World

The debate about democracy (whatever that means)

Paul Wells on Greece’s bailout vote and the ‘essentially contested concept’ of democracy

Chris Wattie/Reuters

Chris Wattie/Reuters

Nobody should be held too meticulously to account for something they wrote on Twitter before dinner on a Sunday, but sometimes things just pop out. Niki Ashton is the 32-year-old member of Parliament for Churchill, Man. Her mother is Greek, Ashton speaks Greek and she was, in 2011, married in Greece, so you will understand that she has been watching the negotiations between the Greek government and the European Union closely.

When it became clear that Greeks had voted “No,” by more than 60 per cent, to bailout conditions set by European Union institutions and the International Monetary Fund, Ashton was over the moon. “NO to austerity!” she tweeted. “YES to democracy!”

That was enough to set off Pierre Poilievre, the Conservative government’s minister of employment. “NDP policy: Be like Greece,” he tweeted. Poilievre is often a step ahead of broader Conservative messaging. Sure enough, a day later, Joe Oliver, the finance minister, was in Vancouver sounding a lot like Poilievre. Canada succeeds because it made good decisions, Oliver said; Greece fails because it makes bad decisions; and the NDP and Liberals are urging Canadians to make bad decisions of the kind that have all but sunk Greece.

Ashton dithered briefly when she discovered she was in a fight. First she said she was “expressing a personal opinion,” not NDP policy. Then she declared that, having “seen what friends and family are going through in Greece,” she would make “no apologies.” But I’m stuck on that word “democracy,” as she applied it to this business in Greece.

Is anyone actually against democracy, after all? Surely not. But democracy is a tricky word. It can mean all sorts of things, or something close to nothing at all.

Take the vote Greece just went through. It was the first time Greeks had been asked to vote on a single question in 41 years. The country’s prime minister, Alexis Tsipras, gave his countrymen eight days’ notice. (Scots knew the date of their independence referendum, and the wording of the question, 18 months in advance.) The Greek ballot question was long and referred to two annexes, one from the EU and one from the International Monetary Fund, that were written in English and had no official Greek translations.

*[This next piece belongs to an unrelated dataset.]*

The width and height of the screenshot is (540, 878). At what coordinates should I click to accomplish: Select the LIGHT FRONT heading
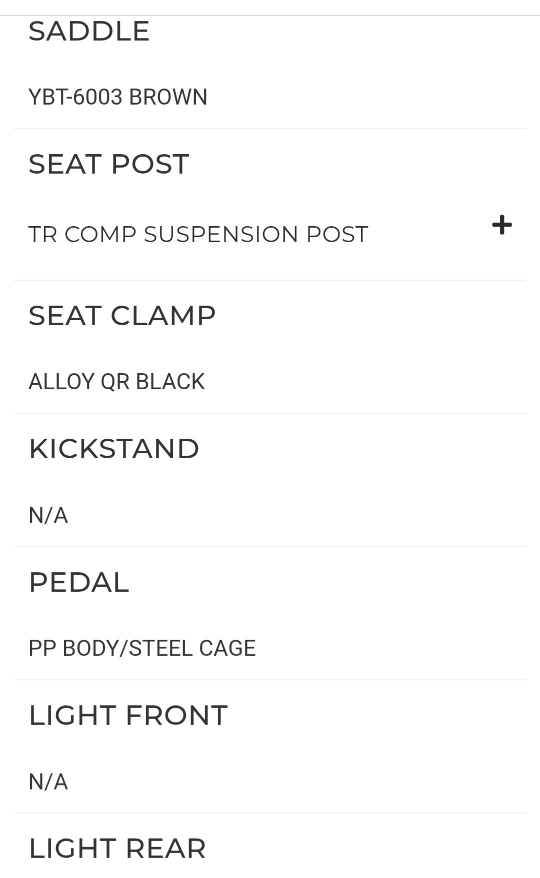[x=128, y=716]
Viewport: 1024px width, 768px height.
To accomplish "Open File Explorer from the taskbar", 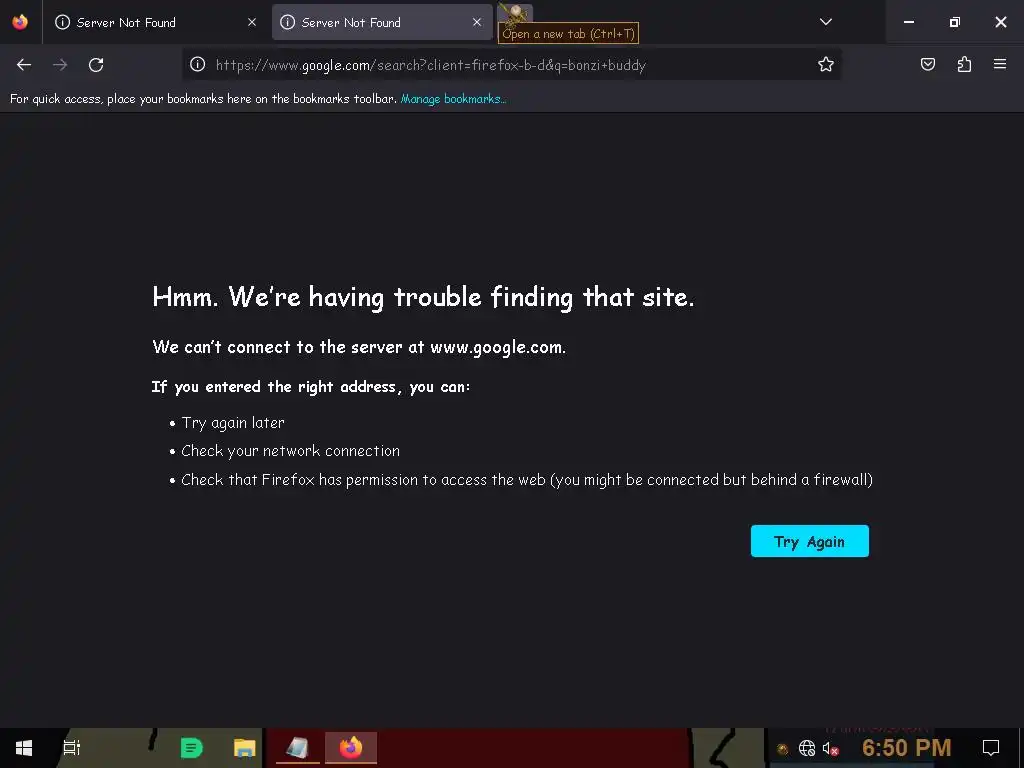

The proposal those documents described no longer existed by the time Greeks voted, because it depended on continued debt repayments the Greek government had already failed to make.

Tsipras called for a No vote that would, he claimed, reject the EU’s stated terms for Greece’s continued participation in the euro; force the EU to improve its offer; and keep Greece in the euro. That’s quite a bank shot. Most of it was beyond the capacity of any (democratically elected, one might say) Greek government to deliver. There was no time or forum for a calm debate over the merits of the options. And as is inevitable in referendums, people could vote No for reasons that had nothing to do with Tsipras’s: some because they actually did want out of the euro or the EU, others because they hoped for chaos that would wreck Tsipras’s government. In the absence of another vote on the proper meaning to assign to this one, who’s to say?

Inevitably, EU pols responded to Tsipras’s claims about democracy with some of their own. “Remember that we are, in the eurozone, 19 democracies,” Finland’s finance minister, Alexander Stubb, told reporters in Brussels. “I come to this meeting with a very clear and strict mandate from my parliament and my government.” Stubb’s government could have called a referendum inviting Tsipras to stuff it. Finns might have given that notion a hearty Yes. How happily would Niki Ashton cheer for democracy then?

But there I go, using one of the most loaded words in any language, “democracy,” to score cheap debating points. It’s hard to resist the temptation. We do it all the time in Canadian politics. When a cabal of opposition politicians wanted to supplant the Conservative government at the end of 2008, they said they were serving parliamentary democracy. When Harper fought back, he made similar claims. In 2009 and 2010 and 2011, every time Michael Ignatieff thought he might defeat the minority government of the day, it was easy to find observers who’d ask what could be wrong with a little democracy. As if only an election is democracy. As if Parliament isn’t an expression of democracy.

Now there are rumours Harper will call the election much earlier than mid-September while keeping Oct. 19 as election day, effectively stretching the campaign long past the five-week minimum set in law. Suddenly a lot of the people who used to be eager to see a campaign are less eager. Suddenly they’re not sure they like the rules of the fight.

“Democracy” is what the Scottish philosopher W.B. Gallie called an “essentially contested concept,” a notion everyone can praise in the abstract while disagreeing, honestly and in good faith, about almost every detail of any given case. (Gallie listed “art” and “duty” as other essentially contested concepts. Art is wonderful and everyone should do his duty, but is that mess on the wall art, and what’s my duty today?) Debate is at the heart of democracy, or should be. But appeals to democracy are usually designed to shut debate down, not to deepen it.

As for Ashton’s other favourite word, “austerity,” don’t even get me started.